DATA TO EXAMINE.
··········
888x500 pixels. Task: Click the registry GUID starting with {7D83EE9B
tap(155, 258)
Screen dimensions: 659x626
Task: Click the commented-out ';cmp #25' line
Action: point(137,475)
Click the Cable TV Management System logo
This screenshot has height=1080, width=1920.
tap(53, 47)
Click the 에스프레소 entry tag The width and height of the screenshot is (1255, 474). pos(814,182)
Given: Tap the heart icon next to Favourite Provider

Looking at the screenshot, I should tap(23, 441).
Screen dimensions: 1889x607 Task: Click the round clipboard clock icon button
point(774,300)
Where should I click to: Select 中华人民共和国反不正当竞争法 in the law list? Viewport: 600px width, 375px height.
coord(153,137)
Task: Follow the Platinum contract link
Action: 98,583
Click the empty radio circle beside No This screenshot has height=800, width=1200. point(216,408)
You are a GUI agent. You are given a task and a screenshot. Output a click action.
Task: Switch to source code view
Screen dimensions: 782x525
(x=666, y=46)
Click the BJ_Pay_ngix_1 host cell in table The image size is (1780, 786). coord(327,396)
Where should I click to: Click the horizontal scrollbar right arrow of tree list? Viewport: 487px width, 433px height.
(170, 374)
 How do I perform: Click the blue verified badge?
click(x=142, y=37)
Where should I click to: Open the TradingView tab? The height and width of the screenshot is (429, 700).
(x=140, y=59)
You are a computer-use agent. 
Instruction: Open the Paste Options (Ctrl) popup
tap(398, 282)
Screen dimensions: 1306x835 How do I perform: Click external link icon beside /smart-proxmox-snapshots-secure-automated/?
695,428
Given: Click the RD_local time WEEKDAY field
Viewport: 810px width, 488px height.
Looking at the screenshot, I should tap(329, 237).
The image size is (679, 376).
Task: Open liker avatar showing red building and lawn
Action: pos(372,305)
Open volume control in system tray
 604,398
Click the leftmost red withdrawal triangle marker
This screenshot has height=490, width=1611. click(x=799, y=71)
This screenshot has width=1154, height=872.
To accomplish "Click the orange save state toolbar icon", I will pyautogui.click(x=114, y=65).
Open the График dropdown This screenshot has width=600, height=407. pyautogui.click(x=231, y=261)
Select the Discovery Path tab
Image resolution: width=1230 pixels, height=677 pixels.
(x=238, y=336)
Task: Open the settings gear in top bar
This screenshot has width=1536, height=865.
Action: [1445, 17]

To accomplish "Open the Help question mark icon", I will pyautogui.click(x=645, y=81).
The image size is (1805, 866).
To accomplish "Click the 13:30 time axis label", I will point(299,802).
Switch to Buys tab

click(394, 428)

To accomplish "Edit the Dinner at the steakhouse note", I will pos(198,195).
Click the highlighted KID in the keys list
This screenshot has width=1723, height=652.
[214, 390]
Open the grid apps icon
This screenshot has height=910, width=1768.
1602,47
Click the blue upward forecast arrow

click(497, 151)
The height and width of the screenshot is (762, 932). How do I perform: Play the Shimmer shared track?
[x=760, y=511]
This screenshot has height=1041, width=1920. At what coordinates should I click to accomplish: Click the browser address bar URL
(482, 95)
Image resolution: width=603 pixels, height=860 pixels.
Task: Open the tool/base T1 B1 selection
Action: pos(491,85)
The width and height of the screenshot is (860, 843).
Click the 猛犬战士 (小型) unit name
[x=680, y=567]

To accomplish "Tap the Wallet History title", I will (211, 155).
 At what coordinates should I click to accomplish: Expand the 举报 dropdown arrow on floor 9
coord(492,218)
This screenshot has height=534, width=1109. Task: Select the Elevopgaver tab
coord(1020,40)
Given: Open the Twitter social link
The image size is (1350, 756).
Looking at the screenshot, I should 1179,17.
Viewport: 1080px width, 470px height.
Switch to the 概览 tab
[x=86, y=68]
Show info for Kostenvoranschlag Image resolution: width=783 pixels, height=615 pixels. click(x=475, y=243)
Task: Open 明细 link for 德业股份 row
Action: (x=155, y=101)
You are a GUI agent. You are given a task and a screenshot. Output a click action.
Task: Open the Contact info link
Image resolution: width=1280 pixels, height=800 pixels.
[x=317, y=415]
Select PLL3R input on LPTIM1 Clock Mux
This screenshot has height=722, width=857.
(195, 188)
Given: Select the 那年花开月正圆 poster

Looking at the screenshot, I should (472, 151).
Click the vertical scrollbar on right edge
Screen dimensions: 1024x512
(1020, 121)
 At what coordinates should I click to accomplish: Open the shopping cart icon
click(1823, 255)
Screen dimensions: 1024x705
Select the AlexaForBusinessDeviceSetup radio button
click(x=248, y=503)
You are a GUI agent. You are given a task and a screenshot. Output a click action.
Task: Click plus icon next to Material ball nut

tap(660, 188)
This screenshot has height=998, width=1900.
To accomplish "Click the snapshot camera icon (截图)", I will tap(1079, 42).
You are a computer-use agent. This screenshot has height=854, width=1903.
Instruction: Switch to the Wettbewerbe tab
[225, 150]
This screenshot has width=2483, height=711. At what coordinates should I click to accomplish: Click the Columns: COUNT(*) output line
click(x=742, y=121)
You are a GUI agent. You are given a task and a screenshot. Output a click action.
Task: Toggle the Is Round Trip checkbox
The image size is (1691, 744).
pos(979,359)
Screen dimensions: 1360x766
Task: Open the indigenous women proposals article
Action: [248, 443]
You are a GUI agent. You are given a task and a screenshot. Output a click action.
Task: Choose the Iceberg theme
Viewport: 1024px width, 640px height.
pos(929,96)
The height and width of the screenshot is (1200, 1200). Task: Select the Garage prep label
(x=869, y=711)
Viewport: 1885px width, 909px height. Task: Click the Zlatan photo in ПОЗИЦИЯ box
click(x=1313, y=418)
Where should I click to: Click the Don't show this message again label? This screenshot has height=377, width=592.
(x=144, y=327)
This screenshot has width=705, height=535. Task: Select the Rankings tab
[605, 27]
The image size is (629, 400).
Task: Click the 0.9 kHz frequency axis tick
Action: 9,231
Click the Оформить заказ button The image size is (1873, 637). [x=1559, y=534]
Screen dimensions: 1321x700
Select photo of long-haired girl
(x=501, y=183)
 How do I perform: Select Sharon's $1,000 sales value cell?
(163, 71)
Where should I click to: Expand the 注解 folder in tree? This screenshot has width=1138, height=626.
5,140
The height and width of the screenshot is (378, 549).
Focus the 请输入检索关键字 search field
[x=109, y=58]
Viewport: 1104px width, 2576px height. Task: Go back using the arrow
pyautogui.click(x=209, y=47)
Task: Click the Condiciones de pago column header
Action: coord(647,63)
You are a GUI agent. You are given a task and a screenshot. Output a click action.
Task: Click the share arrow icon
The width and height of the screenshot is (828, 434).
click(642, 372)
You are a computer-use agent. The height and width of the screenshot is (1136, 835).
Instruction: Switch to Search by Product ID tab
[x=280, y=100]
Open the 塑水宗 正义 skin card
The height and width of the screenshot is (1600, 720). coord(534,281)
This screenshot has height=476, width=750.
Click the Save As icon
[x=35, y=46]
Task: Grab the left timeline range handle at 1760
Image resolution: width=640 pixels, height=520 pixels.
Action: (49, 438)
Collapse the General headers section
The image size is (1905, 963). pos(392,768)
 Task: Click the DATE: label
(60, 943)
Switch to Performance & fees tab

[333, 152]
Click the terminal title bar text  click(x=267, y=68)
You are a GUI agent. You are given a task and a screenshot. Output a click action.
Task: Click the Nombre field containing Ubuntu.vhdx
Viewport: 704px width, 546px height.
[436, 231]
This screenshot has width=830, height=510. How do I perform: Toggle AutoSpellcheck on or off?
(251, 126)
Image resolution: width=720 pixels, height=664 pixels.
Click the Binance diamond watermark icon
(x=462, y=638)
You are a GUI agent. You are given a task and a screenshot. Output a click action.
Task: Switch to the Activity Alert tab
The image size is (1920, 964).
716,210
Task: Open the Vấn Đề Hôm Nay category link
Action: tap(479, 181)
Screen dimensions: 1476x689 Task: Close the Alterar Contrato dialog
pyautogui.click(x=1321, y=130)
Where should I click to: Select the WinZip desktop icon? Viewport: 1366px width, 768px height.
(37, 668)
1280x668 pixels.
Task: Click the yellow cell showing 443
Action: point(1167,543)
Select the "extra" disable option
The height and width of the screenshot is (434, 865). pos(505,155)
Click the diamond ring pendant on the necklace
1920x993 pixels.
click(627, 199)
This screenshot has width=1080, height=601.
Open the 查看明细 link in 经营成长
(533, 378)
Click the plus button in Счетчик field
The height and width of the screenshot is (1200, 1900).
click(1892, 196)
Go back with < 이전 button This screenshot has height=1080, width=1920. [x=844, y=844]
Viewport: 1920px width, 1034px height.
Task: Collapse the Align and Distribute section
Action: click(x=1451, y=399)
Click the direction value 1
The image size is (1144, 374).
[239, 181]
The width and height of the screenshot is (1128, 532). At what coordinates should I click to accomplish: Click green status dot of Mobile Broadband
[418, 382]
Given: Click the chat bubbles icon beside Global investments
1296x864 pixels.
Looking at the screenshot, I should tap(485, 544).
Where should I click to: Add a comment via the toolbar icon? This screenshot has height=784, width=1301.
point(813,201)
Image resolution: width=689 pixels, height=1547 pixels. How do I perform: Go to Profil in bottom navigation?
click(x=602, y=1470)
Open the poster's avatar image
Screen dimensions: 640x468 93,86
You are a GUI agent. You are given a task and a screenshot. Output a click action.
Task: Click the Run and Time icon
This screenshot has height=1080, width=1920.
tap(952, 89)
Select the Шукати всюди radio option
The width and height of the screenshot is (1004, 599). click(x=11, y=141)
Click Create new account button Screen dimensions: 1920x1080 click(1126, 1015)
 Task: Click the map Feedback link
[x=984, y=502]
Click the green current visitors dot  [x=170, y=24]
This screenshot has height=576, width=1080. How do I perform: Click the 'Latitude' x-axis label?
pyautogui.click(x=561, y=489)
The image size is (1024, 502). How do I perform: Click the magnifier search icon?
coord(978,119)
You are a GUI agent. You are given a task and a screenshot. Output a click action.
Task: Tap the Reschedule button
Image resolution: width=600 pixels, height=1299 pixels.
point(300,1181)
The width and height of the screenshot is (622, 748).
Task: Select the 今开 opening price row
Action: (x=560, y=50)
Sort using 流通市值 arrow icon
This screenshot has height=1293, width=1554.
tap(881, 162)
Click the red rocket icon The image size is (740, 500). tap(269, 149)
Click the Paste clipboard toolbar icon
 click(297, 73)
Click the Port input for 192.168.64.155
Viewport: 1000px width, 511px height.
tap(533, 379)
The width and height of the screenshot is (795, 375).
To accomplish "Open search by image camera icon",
··········
THE PROBLEM.
Lines to set down from above: the line with "This screenshot has height=576, width=1080.", the line with "Task: Tap the Reschedule button", and every line between, each exactly as written.

ANSWER.
This screenshot has height=576, width=1080. How do I perform: Click the 'Latitude' x-axis label?
pyautogui.click(x=561, y=489)
The image size is (1024, 502). How do I perform: Click the magnifier search icon?
coord(978,119)
You are a GUI agent. You are given a task and a screenshot. Output a click action.
Task: Tap the Reschedule button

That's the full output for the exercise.